◆ Your goal ◆
Retype the items below word for word, starting at the line that contains "Point to the red" and ending at the line that contains "point(237,78)", with both of those lines included. Omit any pictures from your copy.

◆ Data in this exercise ◆

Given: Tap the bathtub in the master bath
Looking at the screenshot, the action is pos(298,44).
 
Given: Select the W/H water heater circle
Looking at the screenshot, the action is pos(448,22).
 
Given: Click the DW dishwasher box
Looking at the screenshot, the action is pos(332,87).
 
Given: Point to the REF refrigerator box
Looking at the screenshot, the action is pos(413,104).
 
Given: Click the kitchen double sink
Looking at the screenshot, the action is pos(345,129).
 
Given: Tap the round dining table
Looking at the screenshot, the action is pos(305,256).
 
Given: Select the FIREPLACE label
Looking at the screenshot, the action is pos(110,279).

...

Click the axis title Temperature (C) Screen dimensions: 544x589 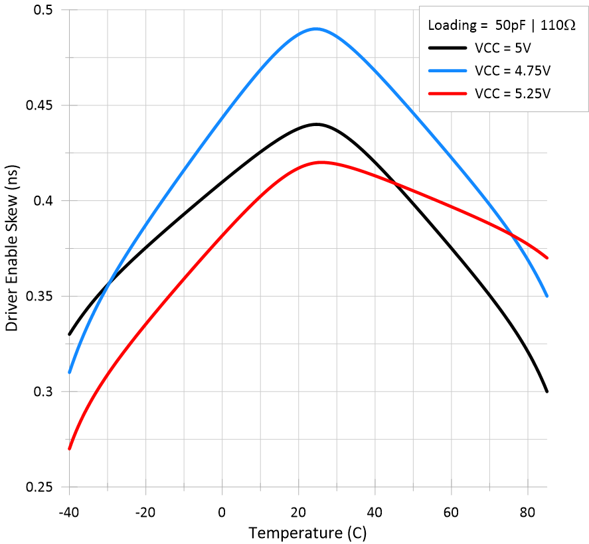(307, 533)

---

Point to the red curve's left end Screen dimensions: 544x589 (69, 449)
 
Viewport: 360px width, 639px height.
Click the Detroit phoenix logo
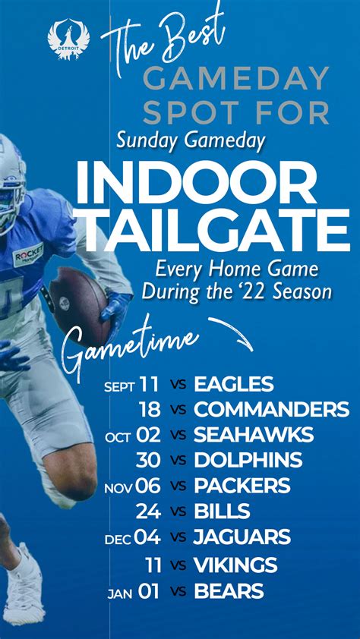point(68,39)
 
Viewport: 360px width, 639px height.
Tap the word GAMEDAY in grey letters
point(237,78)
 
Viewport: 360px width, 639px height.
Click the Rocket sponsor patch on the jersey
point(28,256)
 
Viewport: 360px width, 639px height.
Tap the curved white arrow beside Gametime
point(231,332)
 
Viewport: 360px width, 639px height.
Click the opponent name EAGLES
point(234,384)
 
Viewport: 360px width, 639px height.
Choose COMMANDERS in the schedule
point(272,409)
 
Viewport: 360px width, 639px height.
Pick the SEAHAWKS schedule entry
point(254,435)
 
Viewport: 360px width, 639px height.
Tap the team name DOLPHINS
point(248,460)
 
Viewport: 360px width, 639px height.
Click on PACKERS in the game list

◆ Finished answer ◆
Point to the red curve's left end Screen dimensions: 544x589 (69, 449)
 
Viewport: 360px width, 639px height.
Click the Detroit phoenix logo
point(68,39)
 
Viewport: 360px width, 639px height.
Tap the word GAMEDAY in grey letters
point(237,78)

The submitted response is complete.